Send a text or a video mesage from your mobile. It pops up on someone's TV! Fantastic! Kids will love this.
A boffin from Sweden has brought Britain's two most powerful influences together. Mats Segertrom has invented a gadget that makes our TVs and mobile phones talk to each other.
It means you can send a text or a picture message from your phone to any TV of your choice. “It could bring generations together,” said inventor Mats Segertstrom, “a youngster who never gets the chance to sees their granny could send a text mesage to them, or a lovely picture, even if they’re on the other side of the world.”
Segerstrom’s invention is called the ippi. It’s not ready for launch yet, but keep watching this space.
It’s a box that picks up mobile phone signals while simultaneously being plugged into your telly. Then you insert a card into your phone. And you’re away.
You can send a text message from your mobile, and it flashes up on screen on your target telly.
Imagine that. At 7:30, when you know granny’s watching Coronoation Street, you can send her a sympathetic text saying “Poor old Vera”. When it pops up on screen, her heart will burst (not lieterall) as she knows you’re thinking of her. If Gran knows how to use the controls, she could send a txt back saying “Thank you Billy. Or is that Susan?”
You could even send her a video. If the ippi system was actually working yet. Which it isn;t. And if video messages actually worked. (Or is it just me?)
Still, bear with me here. Use your imaginations, for god’s sake..
The ippi also does voice messages. Amy Winehouse, for example, might want to record a message saying “Shorry, I won’t be able to shing tonight, Ah’ve got a shlight cold”. The message could then be relayed via her mobile phone, and played on the TV set in the foyer of whichever auditorium she’s not turning up to that night.
The ippi could also have serious business uses, said Segerstrom. Insurance inspectors could send instant verdicts back from, say, the site of the warehouse fire they are studying for signs of fraud.

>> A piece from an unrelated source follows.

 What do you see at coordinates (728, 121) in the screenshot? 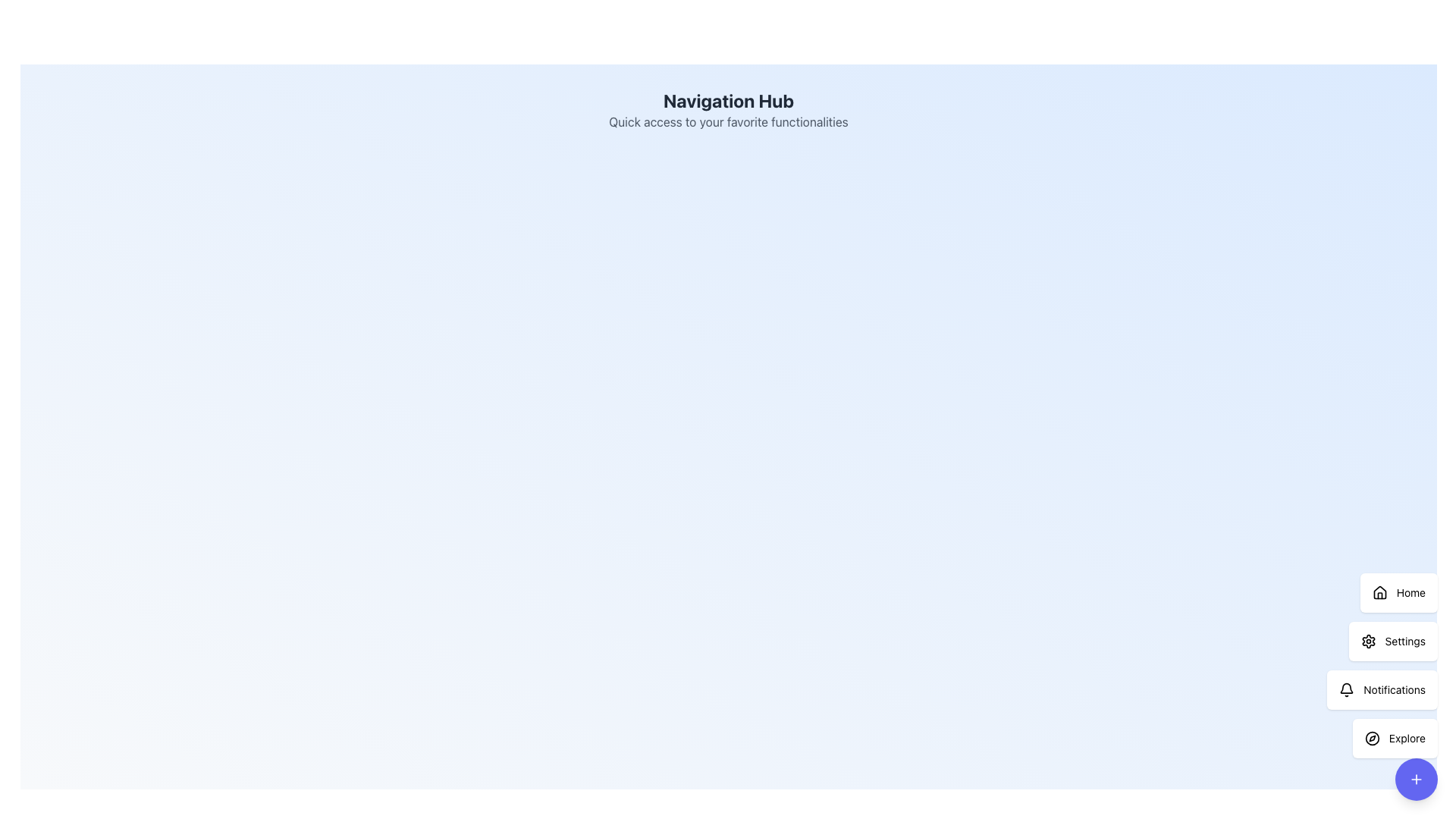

Journalists could use the system to send reports – text, recorded messages or video – back to the newsroom.
Bringing mobiles and TV together creates a network that the Internet can’t match, he says. “Most people see things they want to report when they’re out on the road, not sitting at their desks,” said Sgerstrom, “There’s two billion TVs out there in the world, and almost as many mobiles, so there’s a lot of potential.”
The ippi boxes, when they eventually get launched commercially, should cost around £200. They’re being trialled by carriers in Sweden at the moment.